The annual Fisherman’s Friend Cold and Flu Survey found that while last year’s annual study recorded the first rise in eight years in terms of the number of days taken off by UK workers, the latest study found that the average worker took just 1.67 days off in the last year for minor ailments (2015 – 1.85). This is despite suffering with three bouts of illness that would usually have merited more time off work.

Leaving aside that there’s not a great deal of evidence that throat lozenges are particularly effective at remedying the symptoms of a cold, it’s worth highlighting that the revelation that people are taking fewer sick days isn’t taken from a review of employers, but an opinion poll which asked people to recall their sickness record – a method which is open to all manner of biases and inaccuracies. Which is fine, because neither the Daily Mail nor Fisherman’s Friend need the story to be accurate, they just need it to be chock-full of numbers and assertions so that it resembles a news article, rather than the advert it is.
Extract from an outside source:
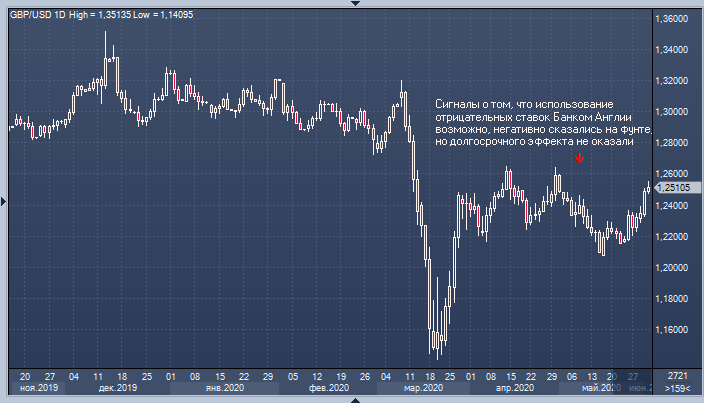The width and height of the screenshot is (704, 403).
Task: Click the red down arrow annotation
Action: [x=579, y=158]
Of course, the quote from the official spokesperson helps cut through any suspicion that this is serious research, and exposes the motivation of the company in putting the PR survey together:

“Despite last year’s rise in the number of days off for the first time in eight years, this year’s Fisherman’s Friend Cold and Flu Survey once again shows that workers’ concerns are real and have an impact on attitudes towards taking time off work to recover from illness,” said Fisherman’s Friend spokesman Rob Metcalfe.

Nevertheless, whatever the motivation for workers’ concerns when ill, what is clear is that more than eight out of 10 of us will have suffered with a cough, cold or flu on at least one occasion in the last year, showing how important it is for workers to manage their symptoms if they want to power through when suffering with minor ailments.”